Populating an array in descending order c++ NOT sorting


I'm trying to generate an an array in descending order, as in actually fill it from scratch. I am not trying to sort given numbers. I wanted to know if there is a way to do it without a for loop. I was able to generate an array in ascending order of number using std::iota, but I haven't been able to (nor do I think I can) use that for generating a descending array. Is there a one liner out there for generating a array of size in descending order?
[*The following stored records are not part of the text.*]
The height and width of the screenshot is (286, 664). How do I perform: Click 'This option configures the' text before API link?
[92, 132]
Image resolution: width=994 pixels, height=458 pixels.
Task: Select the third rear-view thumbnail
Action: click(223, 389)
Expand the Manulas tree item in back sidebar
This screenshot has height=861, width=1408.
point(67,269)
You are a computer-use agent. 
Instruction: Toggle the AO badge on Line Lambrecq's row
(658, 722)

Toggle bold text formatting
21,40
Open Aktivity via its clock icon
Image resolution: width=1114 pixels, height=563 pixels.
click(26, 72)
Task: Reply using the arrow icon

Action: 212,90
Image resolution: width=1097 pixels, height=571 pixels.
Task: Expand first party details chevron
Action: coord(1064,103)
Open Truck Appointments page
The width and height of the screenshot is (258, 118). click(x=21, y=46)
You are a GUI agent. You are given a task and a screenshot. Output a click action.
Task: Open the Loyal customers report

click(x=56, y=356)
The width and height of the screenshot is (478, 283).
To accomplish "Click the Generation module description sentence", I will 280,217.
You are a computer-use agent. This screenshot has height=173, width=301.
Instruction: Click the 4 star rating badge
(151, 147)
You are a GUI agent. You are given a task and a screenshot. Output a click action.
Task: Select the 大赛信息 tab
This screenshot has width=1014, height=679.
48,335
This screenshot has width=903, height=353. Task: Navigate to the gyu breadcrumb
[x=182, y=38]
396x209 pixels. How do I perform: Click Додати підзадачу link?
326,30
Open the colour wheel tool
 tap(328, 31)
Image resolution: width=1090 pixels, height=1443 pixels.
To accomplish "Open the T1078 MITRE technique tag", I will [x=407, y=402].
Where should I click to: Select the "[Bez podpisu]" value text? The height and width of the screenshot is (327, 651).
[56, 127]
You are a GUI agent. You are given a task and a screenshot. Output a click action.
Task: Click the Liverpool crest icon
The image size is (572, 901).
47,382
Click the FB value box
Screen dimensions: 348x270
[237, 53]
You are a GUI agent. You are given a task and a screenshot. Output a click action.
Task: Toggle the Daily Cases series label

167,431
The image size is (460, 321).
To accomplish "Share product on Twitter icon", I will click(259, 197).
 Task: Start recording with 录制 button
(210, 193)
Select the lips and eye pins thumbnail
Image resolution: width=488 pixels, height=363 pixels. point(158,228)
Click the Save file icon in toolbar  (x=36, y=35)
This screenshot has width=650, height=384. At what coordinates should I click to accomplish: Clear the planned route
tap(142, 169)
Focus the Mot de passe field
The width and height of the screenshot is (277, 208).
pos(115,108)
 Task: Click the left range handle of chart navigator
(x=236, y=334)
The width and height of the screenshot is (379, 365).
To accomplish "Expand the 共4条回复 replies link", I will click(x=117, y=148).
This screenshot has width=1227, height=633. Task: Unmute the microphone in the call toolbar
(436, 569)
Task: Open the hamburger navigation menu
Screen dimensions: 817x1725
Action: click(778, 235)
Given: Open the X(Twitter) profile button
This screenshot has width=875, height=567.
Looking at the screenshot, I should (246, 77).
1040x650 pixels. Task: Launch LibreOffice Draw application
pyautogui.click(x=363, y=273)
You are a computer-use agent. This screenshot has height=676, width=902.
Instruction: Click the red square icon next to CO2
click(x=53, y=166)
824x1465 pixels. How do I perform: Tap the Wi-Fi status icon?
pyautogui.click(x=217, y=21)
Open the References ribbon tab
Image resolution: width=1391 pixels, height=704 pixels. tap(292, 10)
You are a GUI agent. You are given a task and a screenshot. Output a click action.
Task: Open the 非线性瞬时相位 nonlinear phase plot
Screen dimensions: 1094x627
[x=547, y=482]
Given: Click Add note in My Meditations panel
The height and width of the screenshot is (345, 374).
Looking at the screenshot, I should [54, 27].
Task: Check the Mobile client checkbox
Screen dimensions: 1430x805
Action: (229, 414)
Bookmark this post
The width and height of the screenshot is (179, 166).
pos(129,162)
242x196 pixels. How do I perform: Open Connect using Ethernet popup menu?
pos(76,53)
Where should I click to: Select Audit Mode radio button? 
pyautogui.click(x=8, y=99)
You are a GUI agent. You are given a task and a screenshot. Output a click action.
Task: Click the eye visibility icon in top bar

EDIT: I was able to create an array in ascending order using:

    void generateAscendingArray(int values[], size_t size){
        std::iota(values, values+size, 1);
    }

So it fills the array with numbers corresponding to the size of the array. I am simply looking for an easy way to generate a descending array without a loop, or with minimal lines and work, similar to ascending. I want it to fill the array in accordance to the size of the array just in descending order.


Solution

  • The easiest solution may be to use std::iota but to fill your array from back to front. Use std::rbegin and std::rend to get reverse iterators that iterate in reverse order :

    #include <array>
    #include <iostream>
    #include <iterator>
    #include <numeric>
    
    int main()
    {
        std::array<int, 10> my_data;
        std::iota(std::rbegin(my_data), std::rend(my_data), 0);
        for (auto value : my_data) {
            std::cout << value << ' ';
        }
        std::cout << std::endl;
        return 0;
    }
    

    The output :

    9 8 7 6 5 4 3 2 1 0

    Edit : It seems you are using a pointer to the first element of an array and a size instead of using a proper container object. In that case, std::rbegin and std::rend cannot deduce the size of the pointed array using the pointer alone. You will need to construct your reverse iterators manually as is done in foo in the following example :

    #include <array>
    #include <iostream>
    #include <iterator>
    #include <numeric>
    
    void foo(int * data, size_t size) {
        std::reverse_iterator<int*> first(data + size);
        std::reverse_iterator<int*> last(data);
        std::iota(first, last, 0);
    }
    
    int main()
    {
        int my_data[10];
    
        foo(my_data, sizeof(my_data) / sizeof(*my_data));
    
        for (auto value : my_data) {
            std::cout << value << ' ';
        }
        std::cout << std::endl;
        return 0;
    }
    

    However, you would be better off ditching arrays as containers in favor of standard containers like std::vector or using iterators to express ranges of elements.